A day after Winnipeg City Council held a special meeting to vote on the budget, which was approved, council was back at it Thursday, voting on a number of other items.
Council passed a recommendation to rename Bishop Grandin Boulevard to Abinojii Mikanah — which means “Children’s Roadway” in Ojibwe.
The streets’ namesake, Vital-Justin Grandin, was a Roman Catholic priest who died in 1902. The 2015 Report of the Truth and Reconciliation Commission of Canada credits Grandin with leading the campaign for residential schools.
Grandin Street in St. Boniface and the Bishop Grandin Trail will also receive new Cree names — Taapweewin Way and Awasisak Mēskanow.
Council also voting to approve a $21.5 settlement for fraud and deficiencies lawsuits connected to the construction of the Winnipeg Police Headquarters building on Graham Avenue.
The city would receive $21.5 million if the payment is made within 12 months. If the payment is made within 24 months, the city would receive $22.5 million, and if made within 36 months, $23.5 million would go to the city. If it takes any longer than that, the city will receive $28 million.
Approval was also given to True North Real Estate Development Limited (TNRED) on a plan that would give them an option to buy Portage Place.
The minimum purchase price would be $34.5 million.

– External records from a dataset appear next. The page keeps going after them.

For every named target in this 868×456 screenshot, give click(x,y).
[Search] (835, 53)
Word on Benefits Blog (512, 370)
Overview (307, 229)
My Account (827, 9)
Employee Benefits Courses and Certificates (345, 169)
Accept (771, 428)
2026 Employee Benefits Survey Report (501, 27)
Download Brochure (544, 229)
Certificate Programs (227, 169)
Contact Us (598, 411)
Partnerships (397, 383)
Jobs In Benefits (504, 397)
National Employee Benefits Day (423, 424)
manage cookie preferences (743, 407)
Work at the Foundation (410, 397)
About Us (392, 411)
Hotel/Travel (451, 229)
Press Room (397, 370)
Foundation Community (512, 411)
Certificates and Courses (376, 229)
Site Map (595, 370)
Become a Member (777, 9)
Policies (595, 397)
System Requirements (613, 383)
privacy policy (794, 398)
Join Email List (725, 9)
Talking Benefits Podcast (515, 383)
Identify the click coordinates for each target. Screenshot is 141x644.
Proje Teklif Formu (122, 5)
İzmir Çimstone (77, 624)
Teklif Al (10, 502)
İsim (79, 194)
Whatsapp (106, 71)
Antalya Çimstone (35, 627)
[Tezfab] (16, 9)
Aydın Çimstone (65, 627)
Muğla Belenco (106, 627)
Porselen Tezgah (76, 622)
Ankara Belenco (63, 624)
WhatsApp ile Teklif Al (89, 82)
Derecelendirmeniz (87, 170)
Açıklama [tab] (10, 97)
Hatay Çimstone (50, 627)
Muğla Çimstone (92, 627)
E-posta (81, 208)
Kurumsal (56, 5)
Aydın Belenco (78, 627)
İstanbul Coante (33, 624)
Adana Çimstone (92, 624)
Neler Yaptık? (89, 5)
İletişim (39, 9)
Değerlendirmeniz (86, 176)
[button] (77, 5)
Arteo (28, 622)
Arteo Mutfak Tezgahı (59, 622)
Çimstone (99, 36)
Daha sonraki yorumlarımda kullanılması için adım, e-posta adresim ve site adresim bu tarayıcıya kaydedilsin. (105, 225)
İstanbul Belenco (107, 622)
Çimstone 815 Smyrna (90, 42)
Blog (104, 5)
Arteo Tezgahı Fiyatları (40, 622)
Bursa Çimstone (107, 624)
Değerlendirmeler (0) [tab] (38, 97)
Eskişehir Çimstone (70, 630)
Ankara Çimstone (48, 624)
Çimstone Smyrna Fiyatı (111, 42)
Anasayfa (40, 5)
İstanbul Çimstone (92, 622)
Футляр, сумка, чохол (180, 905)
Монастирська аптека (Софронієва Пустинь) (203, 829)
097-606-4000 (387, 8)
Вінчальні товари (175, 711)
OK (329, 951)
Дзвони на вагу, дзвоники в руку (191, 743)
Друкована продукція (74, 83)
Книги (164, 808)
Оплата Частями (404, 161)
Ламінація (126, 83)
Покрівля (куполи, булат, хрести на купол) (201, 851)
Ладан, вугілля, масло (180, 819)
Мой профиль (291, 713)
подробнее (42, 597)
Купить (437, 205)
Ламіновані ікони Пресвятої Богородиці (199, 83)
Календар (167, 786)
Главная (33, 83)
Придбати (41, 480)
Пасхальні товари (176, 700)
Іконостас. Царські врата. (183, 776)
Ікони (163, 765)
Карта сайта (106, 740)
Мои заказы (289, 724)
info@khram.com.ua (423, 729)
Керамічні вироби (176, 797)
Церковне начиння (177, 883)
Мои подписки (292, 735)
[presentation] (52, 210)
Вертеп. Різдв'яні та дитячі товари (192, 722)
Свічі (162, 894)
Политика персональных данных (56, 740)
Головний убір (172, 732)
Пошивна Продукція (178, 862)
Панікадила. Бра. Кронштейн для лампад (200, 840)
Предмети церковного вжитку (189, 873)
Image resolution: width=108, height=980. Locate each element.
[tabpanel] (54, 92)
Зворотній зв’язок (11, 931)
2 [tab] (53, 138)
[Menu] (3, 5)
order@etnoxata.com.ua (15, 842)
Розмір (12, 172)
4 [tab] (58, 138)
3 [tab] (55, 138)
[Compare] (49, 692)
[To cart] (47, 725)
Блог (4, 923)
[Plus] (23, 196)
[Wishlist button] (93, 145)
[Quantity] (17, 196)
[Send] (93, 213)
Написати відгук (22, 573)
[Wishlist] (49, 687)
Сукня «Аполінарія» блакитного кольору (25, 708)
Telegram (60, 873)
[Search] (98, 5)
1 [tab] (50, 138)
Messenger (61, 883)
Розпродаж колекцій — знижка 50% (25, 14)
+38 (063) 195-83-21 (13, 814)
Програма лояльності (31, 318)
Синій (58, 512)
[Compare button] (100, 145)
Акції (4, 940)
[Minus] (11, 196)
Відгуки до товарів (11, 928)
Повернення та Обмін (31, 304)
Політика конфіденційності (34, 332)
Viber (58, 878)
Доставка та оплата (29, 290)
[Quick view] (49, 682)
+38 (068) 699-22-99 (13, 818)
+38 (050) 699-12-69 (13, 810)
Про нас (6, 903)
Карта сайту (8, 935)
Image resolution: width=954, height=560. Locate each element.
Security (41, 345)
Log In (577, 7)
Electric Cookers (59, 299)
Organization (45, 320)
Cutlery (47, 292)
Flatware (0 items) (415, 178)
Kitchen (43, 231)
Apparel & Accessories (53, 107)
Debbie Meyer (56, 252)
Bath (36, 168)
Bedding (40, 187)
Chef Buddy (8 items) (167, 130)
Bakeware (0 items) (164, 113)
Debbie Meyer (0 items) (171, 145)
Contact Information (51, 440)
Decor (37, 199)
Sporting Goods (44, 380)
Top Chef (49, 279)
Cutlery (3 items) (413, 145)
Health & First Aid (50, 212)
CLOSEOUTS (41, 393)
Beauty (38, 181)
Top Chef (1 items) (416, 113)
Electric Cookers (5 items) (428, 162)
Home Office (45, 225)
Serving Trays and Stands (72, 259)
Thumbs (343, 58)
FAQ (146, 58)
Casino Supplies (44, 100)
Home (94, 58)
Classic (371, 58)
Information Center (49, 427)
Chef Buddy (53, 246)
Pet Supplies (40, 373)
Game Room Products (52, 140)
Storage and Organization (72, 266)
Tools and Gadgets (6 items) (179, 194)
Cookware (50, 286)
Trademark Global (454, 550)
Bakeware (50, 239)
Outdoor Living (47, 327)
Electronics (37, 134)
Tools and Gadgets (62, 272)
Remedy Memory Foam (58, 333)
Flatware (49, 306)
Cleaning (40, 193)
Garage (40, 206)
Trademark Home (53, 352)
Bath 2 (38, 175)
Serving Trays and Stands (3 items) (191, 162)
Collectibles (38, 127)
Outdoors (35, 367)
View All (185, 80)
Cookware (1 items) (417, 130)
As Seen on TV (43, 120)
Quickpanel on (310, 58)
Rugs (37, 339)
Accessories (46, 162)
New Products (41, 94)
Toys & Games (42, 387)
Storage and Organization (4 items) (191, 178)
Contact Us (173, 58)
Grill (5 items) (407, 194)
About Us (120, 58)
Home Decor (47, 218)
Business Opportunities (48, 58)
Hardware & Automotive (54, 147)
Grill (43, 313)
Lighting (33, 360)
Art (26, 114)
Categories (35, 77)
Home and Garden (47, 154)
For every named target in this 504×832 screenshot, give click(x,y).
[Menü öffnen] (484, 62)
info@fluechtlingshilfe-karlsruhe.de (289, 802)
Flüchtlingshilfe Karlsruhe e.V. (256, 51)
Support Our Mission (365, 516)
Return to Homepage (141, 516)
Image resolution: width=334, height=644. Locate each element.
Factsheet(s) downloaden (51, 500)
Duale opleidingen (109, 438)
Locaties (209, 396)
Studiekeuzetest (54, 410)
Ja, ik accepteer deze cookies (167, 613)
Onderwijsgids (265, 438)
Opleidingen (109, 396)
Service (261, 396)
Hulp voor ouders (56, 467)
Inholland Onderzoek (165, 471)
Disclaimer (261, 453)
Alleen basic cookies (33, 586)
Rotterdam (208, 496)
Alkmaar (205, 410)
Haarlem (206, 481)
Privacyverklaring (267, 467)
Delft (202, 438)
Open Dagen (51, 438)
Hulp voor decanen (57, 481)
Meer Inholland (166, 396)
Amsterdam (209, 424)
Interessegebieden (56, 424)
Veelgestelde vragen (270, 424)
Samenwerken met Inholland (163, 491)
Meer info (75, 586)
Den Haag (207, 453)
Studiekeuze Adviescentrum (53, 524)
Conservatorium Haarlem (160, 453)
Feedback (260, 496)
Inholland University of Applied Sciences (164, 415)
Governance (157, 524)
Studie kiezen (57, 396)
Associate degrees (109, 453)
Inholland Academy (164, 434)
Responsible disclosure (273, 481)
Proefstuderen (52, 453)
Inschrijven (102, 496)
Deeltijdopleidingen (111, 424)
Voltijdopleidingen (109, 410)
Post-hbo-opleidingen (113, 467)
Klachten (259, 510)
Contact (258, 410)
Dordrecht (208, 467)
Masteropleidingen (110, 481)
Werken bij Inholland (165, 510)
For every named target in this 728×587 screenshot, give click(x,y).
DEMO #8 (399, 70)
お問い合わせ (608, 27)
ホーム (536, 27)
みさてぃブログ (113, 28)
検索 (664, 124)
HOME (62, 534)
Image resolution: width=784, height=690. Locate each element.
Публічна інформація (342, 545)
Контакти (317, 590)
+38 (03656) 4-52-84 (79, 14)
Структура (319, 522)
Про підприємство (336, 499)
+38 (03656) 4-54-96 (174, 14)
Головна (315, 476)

The plan would include a requirement for True North to undertake community consultations on any redevelopment of the mall as well a requirement to maintain public access to the skywalks.
True North needed the city to sign off on the plan because the city, along with the province and the federal government, are all shareholders of the North Portage Development Corporation, which owns the land Portage Place sits on.
And council rejected a recommendation for a settlement with Tartan Towing after the company incorrectly billed the city more than 1.1 million dollars for invalid tows. This will allow the city to sue Tartan Towing if they choose.